Остановившись у одного из навесов, Костанжогло обратился к разбитному молодцу в алой рубахе и черном жилете, с которого демонстративно свисала серебряная цепочка.
— Любезный, попить найдется?
— Чего изволите, зельтерской или, к примеру, квасу?
— Квас? — мгновенно оживился Чеботарев. — Неужто кислый?
— А как же! — с готовностью отозвался молодец. — Всенепременно кислый.
— Налей!
— Извольте-с!
Молодец споро обмахнул тряпкой и так чистый прилавок, поставил на него две толстостенные стеклянные кружки, откупорил бутылку и ловко наполнил их желто-лимонным напитком.
— Прошу-с!
Чеботарев жадно сдул пену и выпил свою кружку, не отрываясь, в то время как Костанжогло цедил квас медленно, хитро поглядывая на товарища, явно собравшегося взять еще бутылочку, которую ушлый продавец уже держал наготове…

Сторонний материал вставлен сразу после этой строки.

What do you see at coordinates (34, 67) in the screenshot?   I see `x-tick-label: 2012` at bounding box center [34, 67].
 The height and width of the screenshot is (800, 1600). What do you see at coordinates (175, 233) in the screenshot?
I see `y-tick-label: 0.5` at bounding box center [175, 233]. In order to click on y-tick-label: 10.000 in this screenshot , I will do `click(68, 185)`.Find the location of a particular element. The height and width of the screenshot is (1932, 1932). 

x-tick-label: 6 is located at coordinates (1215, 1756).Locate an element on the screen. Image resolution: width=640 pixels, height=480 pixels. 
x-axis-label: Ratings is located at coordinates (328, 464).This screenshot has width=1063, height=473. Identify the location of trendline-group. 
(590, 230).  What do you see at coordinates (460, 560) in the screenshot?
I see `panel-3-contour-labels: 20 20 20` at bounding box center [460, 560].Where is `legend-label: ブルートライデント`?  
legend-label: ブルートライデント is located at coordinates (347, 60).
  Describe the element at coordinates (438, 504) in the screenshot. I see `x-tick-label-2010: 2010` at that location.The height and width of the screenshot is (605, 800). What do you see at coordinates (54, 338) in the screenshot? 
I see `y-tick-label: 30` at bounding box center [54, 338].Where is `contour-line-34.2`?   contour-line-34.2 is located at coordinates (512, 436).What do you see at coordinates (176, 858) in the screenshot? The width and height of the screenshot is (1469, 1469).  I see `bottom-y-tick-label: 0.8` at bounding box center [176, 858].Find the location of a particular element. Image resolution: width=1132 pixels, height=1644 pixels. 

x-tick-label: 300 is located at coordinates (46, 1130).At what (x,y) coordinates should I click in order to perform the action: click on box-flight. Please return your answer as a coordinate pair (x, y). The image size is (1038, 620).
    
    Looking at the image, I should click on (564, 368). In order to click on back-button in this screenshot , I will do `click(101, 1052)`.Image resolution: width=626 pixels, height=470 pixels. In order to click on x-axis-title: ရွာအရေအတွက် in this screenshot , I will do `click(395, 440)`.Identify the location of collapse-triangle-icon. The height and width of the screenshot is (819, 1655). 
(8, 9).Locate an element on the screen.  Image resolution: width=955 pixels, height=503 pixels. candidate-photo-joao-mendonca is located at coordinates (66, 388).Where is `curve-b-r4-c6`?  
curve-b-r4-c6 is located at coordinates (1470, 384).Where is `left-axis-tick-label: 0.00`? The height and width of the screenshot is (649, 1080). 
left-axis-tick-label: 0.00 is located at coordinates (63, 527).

Польская батарея била по лесу. Снаряды трехдюймовок вскидывали клочья дерна, ударяли в стволы, ссекали осколками ветви и поднимали взрывами тучи начинавшей желтеть листвы. Спрятав голову за пень и инстинктивно прикрыв затылок ладонями, Тешевич покорно ждал, когда же наконец очередной путиловский поросенок разнесет его в клочья.
Страха поручик не испытывал, и только что-то похожее на сосущую душу тоску копошилось глубоко в подсознании. Состояние до жути походило на то, вынесенное с маньчжурского кордона, и порой Тешевичу начинало казаться, что не было ни тюрьмы, ни вербовки, ни бездумно-равнодушной дороги от оренбургской степи до Варшавских предместий, куда для поддержки корпуса Гая бросили их пехотный батальон.